Rewrite every row below with "GUI agent" changed to "interface agent", leaving all other text untouched.
-- Start Records to use --
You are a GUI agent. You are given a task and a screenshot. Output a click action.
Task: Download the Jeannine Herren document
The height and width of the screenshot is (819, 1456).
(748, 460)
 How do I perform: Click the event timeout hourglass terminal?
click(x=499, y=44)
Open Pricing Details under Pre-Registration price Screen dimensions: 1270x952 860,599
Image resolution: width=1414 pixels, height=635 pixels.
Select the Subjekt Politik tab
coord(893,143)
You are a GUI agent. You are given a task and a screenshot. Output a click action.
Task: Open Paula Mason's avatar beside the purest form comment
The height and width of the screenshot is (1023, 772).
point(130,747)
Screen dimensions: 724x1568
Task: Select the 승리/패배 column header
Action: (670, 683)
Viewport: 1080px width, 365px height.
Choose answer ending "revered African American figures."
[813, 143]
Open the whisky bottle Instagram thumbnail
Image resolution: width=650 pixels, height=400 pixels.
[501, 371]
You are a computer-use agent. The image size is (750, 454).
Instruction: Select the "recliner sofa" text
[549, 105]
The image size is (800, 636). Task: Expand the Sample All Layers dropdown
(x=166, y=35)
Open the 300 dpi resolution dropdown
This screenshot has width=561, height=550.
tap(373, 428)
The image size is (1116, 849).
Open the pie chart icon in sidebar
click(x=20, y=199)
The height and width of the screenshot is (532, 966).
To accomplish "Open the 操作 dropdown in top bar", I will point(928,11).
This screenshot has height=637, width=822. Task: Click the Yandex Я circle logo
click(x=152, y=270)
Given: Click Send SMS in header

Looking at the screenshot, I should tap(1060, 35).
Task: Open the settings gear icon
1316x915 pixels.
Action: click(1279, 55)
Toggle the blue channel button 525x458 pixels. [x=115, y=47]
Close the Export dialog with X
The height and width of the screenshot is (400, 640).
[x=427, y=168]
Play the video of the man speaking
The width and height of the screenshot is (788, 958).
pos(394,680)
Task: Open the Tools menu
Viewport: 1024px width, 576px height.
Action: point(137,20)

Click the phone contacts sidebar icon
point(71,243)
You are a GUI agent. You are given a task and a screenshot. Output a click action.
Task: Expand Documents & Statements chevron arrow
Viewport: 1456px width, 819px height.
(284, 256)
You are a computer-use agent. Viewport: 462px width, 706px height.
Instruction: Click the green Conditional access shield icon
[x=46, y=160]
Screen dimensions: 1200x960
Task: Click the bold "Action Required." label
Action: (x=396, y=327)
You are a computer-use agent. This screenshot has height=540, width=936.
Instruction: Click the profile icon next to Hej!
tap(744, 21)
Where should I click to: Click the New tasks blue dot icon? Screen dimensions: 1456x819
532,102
-- End Records to use --
## Expected answer
You are a interface agent. You are given a task and a screenshot. Output a click action.
Task: Download the Jeannine Herren document
The height and width of the screenshot is (819, 1456).
(748, 460)
 How do I perform: Click the event timeout hourglass terminal?
click(x=499, y=44)
Open Pricing Details under Pre-Registration price Screen dimensions: 1270x952 860,599
Image resolution: width=1414 pixels, height=635 pixels.
Select the Subjekt Politik tab
coord(893,143)
You are a interface agent. You are given a task and a screenshot. Output a click action.
Task: Open Paula Mason's avatar beside the purest form comment
The height and width of the screenshot is (1023, 772).
point(130,747)
Screen dimensions: 724x1568
Task: Select the 승리/패배 column header
Action: (670, 683)
Viewport: 1080px width, 365px height.
Choose answer ending "revered African American figures."
[813, 143]
Open the whisky bottle Instagram thumbnail
Image resolution: width=650 pixels, height=400 pixels.
[501, 371]
You are a computer-use agent. The image size is (750, 454).
Instruction: Select the "recliner sofa" text
[549, 105]
The image size is (800, 636). Task: Expand the Sample All Layers dropdown
(x=166, y=35)
Open the 300 dpi resolution dropdown
This screenshot has width=561, height=550.
tap(373, 428)
The image size is (1116, 849).
Open the pie chart icon in sidebar
click(x=20, y=199)
The height and width of the screenshot is (532, 966).
To accomplish "Open the 操作 dropdown in top bar", I will point(928,11).
This screenshot has height=637, width=822. Task: Click the Yandex Я circle logo
click(x=152, y=270)
Given: Click Send SMS in header

Looking at the screenshot, I should tap(1060, 35).
Task: Open the settings gear icon
1316x915 pixels.
Action: click(1279, 55)
Toggle the blue channel button 525x458 pixels. [x=115, y=47]
Close the Export dialog with X
The height and width of the screenshot is (400, 640).
[x=427, y=168]
Play the video of the man speaking
The width and height of the screenshot is (788, 958).
pos(394,680)
Task: Open the Tools menu
Viewport: 1024px width, 576px height.
Action: point(137,20)

Click the phone contacts sidebar icon
point(71,243)
You are a interface agent. You are given a task and a screenshot. Output a click action.
Task: Expand Documents & Statements chevron arrow
Viewport: 1456px width, 819px height.
(284, 256)
You are a computer-use agent. Viewport: 462px width, 706px height.
Instruction: Click the green Conditional access shield icon
[x=46, y=160]
Screen dimensions: 1200x960
Task: Click the bold "Action Required." label
Action: (x=396, y=327)
You are a computer-use agent. This screenshot has height=540, width=936.
Instruction: Click the profile icon next to Hej!
tap(744, 21)
Where should I click to: Click the New tasks blue dot icon? Screen dimensions: 1456x819
532,102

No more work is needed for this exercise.